Word problem related to ratio and proportion

Question

Problem:- Rs $3810$ are to be distributed among A,B,C and D, so that half of A's share is equal to one third of B's share. Also one forth of C's share is equal to one sixth of D's share.Find A's share.

Solution:- $\frac{A}{2} =\frac{B}{3} $

or $\frac{A}{B} =\frac{2}{3} $

Also $\frac{C}{4} =\frac{D}{6} $

or $\frac{C}{D} =\frac{2}{3} $

$A+B+C+D=3810$

$2x+3x+2y+3y=3810$

$x+y=762$

What to do next ??

please help

Answer 1

Something's missing here.

You talk about $A$'s part related to $B$'s. You talk also about $C$'s part related to $D$'s. But you can slice up which chunk goes to $A,B$ however you like, and give the rest to $C,D$, and satisfy the equations.

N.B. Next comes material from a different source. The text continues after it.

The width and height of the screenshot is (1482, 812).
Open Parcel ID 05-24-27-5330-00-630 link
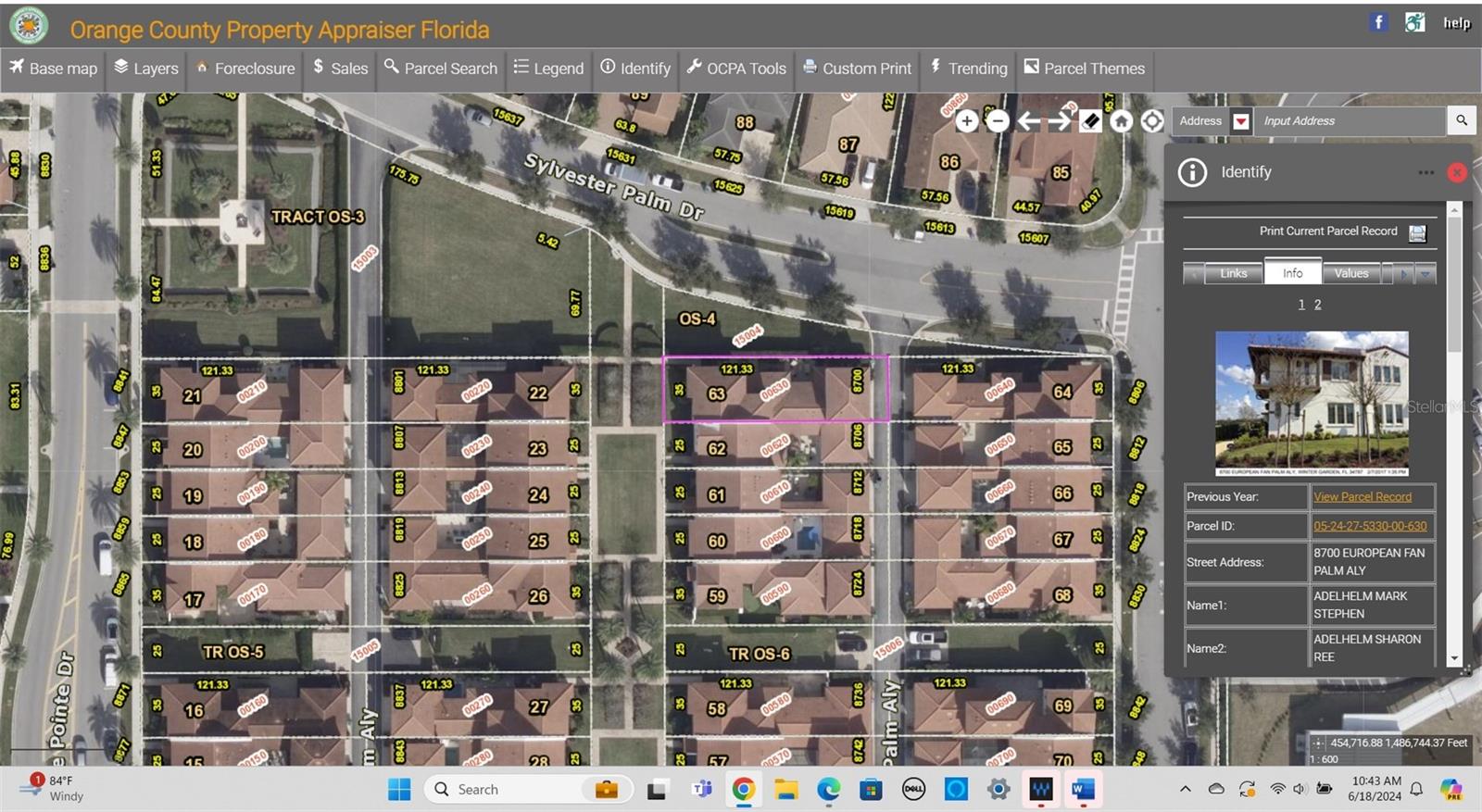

So there's any number of solutions as to what $A$'s share is.

Answer 2

The problem is this system is under-determined so we need to treat one variable as known. If you do this (for A assumed to be known) you can obtain a family of solutions as;

$ B = 3A/2 \quad C=1524 - A \quad D=2286-3A/2 $

Then we pick $A$ appropriately (non-negative, less than total sum, etc).

Answer 3

HINT:

Letting

$$A,B,C,D \quad \text{be} \quad 2p,3p,4q,6q,$$

we have to solve

$$ 5p+10q = 3810,\quad \text{or,} \quad p/2 + q = 381 $$

as a Diophantine equation as one option.